BEGIN

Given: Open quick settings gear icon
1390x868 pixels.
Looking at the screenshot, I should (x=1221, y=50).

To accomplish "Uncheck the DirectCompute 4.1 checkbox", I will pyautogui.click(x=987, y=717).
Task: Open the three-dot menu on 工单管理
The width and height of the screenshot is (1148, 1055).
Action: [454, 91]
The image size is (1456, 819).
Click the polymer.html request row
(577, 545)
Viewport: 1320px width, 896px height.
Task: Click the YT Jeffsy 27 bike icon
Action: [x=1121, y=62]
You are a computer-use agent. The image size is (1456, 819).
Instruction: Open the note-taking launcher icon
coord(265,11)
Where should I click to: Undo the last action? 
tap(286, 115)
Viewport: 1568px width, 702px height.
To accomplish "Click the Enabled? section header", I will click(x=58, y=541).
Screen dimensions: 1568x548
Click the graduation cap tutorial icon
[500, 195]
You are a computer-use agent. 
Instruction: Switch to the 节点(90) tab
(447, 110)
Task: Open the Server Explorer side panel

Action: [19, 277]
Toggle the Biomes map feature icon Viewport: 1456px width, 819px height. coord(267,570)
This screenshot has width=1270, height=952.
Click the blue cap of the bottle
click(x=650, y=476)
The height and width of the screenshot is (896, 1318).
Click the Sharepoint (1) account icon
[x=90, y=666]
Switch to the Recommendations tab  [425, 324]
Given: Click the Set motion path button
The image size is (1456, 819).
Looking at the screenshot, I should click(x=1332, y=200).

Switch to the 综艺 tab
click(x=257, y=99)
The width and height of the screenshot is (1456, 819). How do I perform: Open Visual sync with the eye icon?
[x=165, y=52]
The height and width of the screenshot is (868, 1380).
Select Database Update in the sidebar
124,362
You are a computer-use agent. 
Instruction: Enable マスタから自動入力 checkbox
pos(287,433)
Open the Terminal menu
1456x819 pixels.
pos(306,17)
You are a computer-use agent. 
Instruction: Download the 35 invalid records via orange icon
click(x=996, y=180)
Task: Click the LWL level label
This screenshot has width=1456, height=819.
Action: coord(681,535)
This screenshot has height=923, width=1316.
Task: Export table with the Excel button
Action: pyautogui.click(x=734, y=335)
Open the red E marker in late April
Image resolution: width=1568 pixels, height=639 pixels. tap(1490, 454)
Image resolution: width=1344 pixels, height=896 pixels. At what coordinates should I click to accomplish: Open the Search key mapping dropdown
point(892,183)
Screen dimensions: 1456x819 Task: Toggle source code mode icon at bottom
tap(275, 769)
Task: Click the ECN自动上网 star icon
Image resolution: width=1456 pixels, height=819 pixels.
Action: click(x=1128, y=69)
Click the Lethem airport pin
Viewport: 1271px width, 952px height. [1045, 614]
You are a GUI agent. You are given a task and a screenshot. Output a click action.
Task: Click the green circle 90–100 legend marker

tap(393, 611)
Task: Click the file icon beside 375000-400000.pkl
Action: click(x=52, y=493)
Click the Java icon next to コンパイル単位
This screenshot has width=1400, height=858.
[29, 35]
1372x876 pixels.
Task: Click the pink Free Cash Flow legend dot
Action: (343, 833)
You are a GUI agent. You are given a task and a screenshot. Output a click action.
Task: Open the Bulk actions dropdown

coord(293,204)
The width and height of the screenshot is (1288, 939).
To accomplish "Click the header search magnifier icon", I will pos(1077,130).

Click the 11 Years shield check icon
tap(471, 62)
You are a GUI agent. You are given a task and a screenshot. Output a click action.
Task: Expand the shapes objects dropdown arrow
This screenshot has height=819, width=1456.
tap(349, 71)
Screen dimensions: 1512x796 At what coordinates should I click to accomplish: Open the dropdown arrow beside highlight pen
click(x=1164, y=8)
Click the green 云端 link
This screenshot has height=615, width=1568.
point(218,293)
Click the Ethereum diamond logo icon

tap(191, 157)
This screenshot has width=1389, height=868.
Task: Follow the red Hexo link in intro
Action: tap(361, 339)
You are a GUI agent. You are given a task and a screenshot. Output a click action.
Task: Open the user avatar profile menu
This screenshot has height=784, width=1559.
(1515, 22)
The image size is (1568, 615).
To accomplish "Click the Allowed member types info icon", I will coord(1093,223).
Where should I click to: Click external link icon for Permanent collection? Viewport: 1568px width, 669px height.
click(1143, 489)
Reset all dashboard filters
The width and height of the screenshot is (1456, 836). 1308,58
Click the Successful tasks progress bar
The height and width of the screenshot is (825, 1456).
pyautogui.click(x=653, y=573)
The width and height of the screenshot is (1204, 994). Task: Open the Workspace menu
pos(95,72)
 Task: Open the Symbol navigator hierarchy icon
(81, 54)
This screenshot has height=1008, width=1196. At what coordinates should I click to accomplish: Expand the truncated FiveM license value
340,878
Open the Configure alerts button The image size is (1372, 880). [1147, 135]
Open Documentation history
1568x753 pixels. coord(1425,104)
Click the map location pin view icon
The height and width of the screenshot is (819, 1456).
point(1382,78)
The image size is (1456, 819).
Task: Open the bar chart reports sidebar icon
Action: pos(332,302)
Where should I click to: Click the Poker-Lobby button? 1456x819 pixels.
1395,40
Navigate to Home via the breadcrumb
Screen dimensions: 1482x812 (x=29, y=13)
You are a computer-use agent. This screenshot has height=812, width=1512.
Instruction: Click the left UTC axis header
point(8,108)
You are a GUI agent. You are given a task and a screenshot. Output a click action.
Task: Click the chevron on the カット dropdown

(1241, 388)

END

ASSIGNED TASK:
Every record in the material above should be set down exactly.

SOLUTION BELOW:
Given: Open quick settings gear icon
1390x868 pixels.
Looking at the screenshot, I should (x=1221, y=50).

To accomplish "Uncheck the DirectCompute 4.1 checkbox", I will pyautogui.click(x=987, y=717).
Task: Open the three-dot menu on 工单管理
The width and height of the screenshot is (1148, 1055).
Action: [454, 91]
The image size is (1456, 819).
Click the polymer.html request row
(577, 545)
Viewport: 1320px width, 896px height.
Task: Click the YT Jeffsy 27 bike icon
Action: [x=1121, y=62]
You are a computer-use agent. The image size is (1456, 819).
Instruction: Open the note-taking launcher icon
coord(265,11)
Where should I click to: Undo the last action? 
tap(286, 115)
Viewport: 1568px width, 702px height.
To accomplish "Click the Enabled? section header", I will click(x=58, y=541).
Screen dimensions: 1568x548
Click the graduation cap tutorial icon
[500, 195]
You are a computer-use agent. 
Instruction: Switch to the 节点(90) tab
(447, 110)
Task: Open the Server Explorer side panel

Action: [19, 277]
Toggle the Biomes map feature icon Viewport: 1456px width, 819px height. coord(267,570)
This screenshot has width=1270, height=952.
Click the blue cap of the bottle
click(x=650, y=476)
The height and width of the screenshot is (896, 1318).
Click the Sharepoint (1) account icon
[x=90, y=666]
Switch to the Recommendations tab  [425, 324]
Given: Click the Set motion path button
The image size is (1456, 819).
Looking at the screenshot, I should click(x=1332, y=200).

Switch to the 综艺 tab
click(x=257, y=99)
The width and height of the screenshot is (1456, 819). How do I perform: Open Visual sync with the eye icon?
[x=165, y=52]
The height and width of the screenshot is (868, 1380).
Select Database Update in the sidebar
124,362
You are a computer-use agent. 
Instruction: Enable マスタから自動入力 checkbox
pos(287,433)
Open the Terminal menu
1456x819 pixels.
pos(306,17)
You are a computer-use agent. 
Instruction: Download the 35 invalid records via orange icon
click(x=996, y=180)
Task: Click the LWL level label
This screenshot has width=1456, height=819.
Action: coord(681,535)
This screenshot has height=923, width=1316.
Task: Export table with the Excel button
Action: pyautogui.click(x=734, y=335)
Open the red E marker in late April
Image resolution: width=1568 pixels, height=639 pixels. tap(1490, 454)
Image resolution: width=1344 pixels, height=896 pixels. At what coordinates should I click to accomplish: Open the Search key mapping dropdown
point(892,183)
Screen dimensions: 1456x819 Task: Toggle source code mode icon at bottom
tap(275, 769)
Task: Click the ECN自动上网 star icon
Image resolution: width=1456 pixels, height=819 pixels.
Action: click(x=1128, y=69)
Click the Lethem airport pin
Viewport: 1271px width, 952px height. [1045, 614]
You are a GUI agent. You are given a task and a screenshot. Output a click action.
Task: Click the green circle 90–100 legend marker

tap(393, 611)
Task: Click the file icon beside 375000-400000.pkl
Action: click(x=52, y=493)
Click the Java icon next to コンパイル単位
This screenshot has width=1400, height=858.
[29, 35]
1372x876 pixels.
Task: Click the pink Free Cash Flow legend dot
Action: (343, 833)
You are a GUI agent. You are given a task and a screenshot. Output a click action.
Task: Open the Bulk actions dropdown

coord(293,204)
The width and height of the screenshot is (1288, 939).
To accomplish "Click the header search magnifier icon", I will pos(1077,130).

Click the 11 Years shield check icon
tap(471, 62)
You are a GUI agent. You are given a task and a screenshot. Output a click action.
Task: Expand the shapes objects dropdown arrow
This screenshot has height=819, width=1456.
tap(349, 71)
Screen dimensions: 1512x796 At what coordinates should I click to accomplish: Open the dropdown arrow beside highlight pen
click(x=1164, y=8)
Click the green 云端 link
This screenshot has height=615, width=1568.
point(218,293)
Click the Ethereum diamond logo icon

tap(191, 157)
This screenshot has width=1389, height=868.
Task: Follow the red Hexo link in intro
Action: tap(361, 339)
You are a GUI agent. You are given a task and a screenshot. Output a click action.
Task: Open the user avatar profile menu
This screenshot has height=784, width=1559.
(1515, 22)
The image size is (1568, 615).
To accomplish "Click the Allowed member types info icon", I will coord(1093,223).
Where should I click to: Click external link icon for Permanent collection? Viewport: 1568px width, 669px height.
click(1143, 489)
Reset all dashboard filters
The width and height of the screenshot is (1456, 836). 1308,58
Click the Successful tasks progress bar
The height and width of the screenshot is (825, 1456).
pyautogui.click(x=653, y=573)
The width and height of the screenshot is (1204, 994). Task: Open the Workspace menu
pos(95,72)
 Task: Open the Symbol navigator hierarchy icon
(81, 54)
This screenshot has height=1008, width=1196. At what coordinates should I click to accomplish: Expand the truncated FiveM license value
340,878
Open the Configure alerts button The image size is (1372, 880). [1147, 135]
Open Documentation history
1568x753 pixels. coord(1425,104)
Click the map location pin view icon
The height and width of the screenshot is (819, 1456).
point(1382,78)
The image size is (1456, 819).
Task: Open the bar chart reports sidebar icon
Action: pos(332,302)
Where should I click to: Click the Poker-Lobby button? 1456x819 pixels.
1395,40
Navigate to Home via the breadcrumb
Screen dimensions: 1482x812 (x=29, y=13)
You are a computer-use agent. This screenshot has height=812, width=1512.
Instruction: Click the left UTC axis header
point(8,108)
You are a GUI agent. You are given a task and a screenshot. Output a click action.
Task: Click the chevron on the カット dropdown

(1241, 388)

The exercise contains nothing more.